Pair Corralation between Cronos and Biome Grow
Given the investment horizon of 90 days Cronos is expected to generate 18.14 times less return on investment than Biome Grow. But when comparing it to its historical volatility, Cronos Group is 16.35 times less risky than Biome Grow. It trades about 0.06 of its potential returns per unit of risk. Biome Grow is currently generating about 0.07 of returns per unit of risk over similar time horizon. If you would invest 0.38 in Biome Grow on October 6, 2024 and sell it today you would lose (0.19) from holding Biome Grow or give up 50.0% of portfolio value over 90 days.
Time Period | 3 Months [change] |
Direction | Moves Together |
Strength | Very Weak |
Accuracy | 95.24% |
Values | Daily Returns |
Cronos Group vs.
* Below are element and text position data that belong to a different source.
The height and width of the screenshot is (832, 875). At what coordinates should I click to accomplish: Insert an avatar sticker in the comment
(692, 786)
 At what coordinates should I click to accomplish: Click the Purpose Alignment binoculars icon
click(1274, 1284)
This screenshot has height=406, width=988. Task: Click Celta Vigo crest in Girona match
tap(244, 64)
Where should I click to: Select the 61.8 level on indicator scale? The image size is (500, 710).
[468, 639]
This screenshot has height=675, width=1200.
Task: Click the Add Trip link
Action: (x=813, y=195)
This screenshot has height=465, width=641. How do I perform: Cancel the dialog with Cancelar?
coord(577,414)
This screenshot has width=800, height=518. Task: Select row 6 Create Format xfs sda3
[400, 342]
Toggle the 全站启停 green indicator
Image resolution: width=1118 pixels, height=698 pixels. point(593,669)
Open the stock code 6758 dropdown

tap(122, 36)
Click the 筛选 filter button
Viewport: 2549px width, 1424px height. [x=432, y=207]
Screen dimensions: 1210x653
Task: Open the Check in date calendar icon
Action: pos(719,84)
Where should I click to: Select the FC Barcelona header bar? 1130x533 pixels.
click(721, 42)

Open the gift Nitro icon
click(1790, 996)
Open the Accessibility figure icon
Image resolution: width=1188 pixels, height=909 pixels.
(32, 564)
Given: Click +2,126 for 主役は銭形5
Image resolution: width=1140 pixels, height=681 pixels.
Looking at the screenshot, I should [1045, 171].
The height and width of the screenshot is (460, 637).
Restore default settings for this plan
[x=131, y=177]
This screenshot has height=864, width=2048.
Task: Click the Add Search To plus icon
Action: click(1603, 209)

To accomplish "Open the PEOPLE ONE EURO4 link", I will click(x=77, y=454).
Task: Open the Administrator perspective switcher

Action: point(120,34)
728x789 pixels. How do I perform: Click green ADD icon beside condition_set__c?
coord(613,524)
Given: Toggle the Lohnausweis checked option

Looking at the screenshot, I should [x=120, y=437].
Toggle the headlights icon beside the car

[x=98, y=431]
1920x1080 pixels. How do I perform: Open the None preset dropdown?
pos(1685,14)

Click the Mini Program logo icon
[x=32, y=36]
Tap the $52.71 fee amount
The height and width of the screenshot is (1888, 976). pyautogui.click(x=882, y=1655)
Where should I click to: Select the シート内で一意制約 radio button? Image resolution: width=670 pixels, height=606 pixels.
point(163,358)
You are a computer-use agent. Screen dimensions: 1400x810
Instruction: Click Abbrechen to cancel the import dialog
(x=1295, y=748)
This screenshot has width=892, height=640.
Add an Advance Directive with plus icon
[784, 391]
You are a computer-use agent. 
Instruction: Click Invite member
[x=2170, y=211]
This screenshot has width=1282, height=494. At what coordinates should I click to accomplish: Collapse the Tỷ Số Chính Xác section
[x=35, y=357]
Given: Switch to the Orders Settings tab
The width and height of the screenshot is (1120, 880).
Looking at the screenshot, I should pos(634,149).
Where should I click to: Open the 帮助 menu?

Biome Grow
Performance |
Timeline |
Cronos Group |
Biome Grow |
Cronos and Biome Grow Volatility Contrast
Predicted Return Density |
Returns |
Pair Trading with Cronos and Biome Grow
The main advantage of trading using opposite Cronos and Biome Grow positions is that it hedges away some unsystematic risk. Because of two separate transactions, even if Cronos position performs unexpectedly, Biome Grow can make up some of the losses. Pair trading also minimizes risk from directional movements in the market. For example, if an entire industry or sector drops because of unexpected headlines, the short position in Biome Grow will offset losses from the drop in Biome Grow's long position.Cronos vs. OrganiGram Holdings | Cronos vs. Aurora Cannabis | Cronos vs. SNDL Inc | Cronos vs. Canopy Growth Corp |
Biome Grow vs. Hypera SA | Biome Grow vs. YourWay Cannabis Brands | Biome Grow vs. Cumberland Pharmaceuticals | Biome Grow vs. City View Green |
Check out your portfolio center.Note that this page's information should be used as a complementary analysis to find the right mix of equity instruments to add to your existing portfolios or create a brand new portfolio. You can also try the Bollinger Bands module to use Bollinger Bands indicator to analyze target price for a given investing horizon.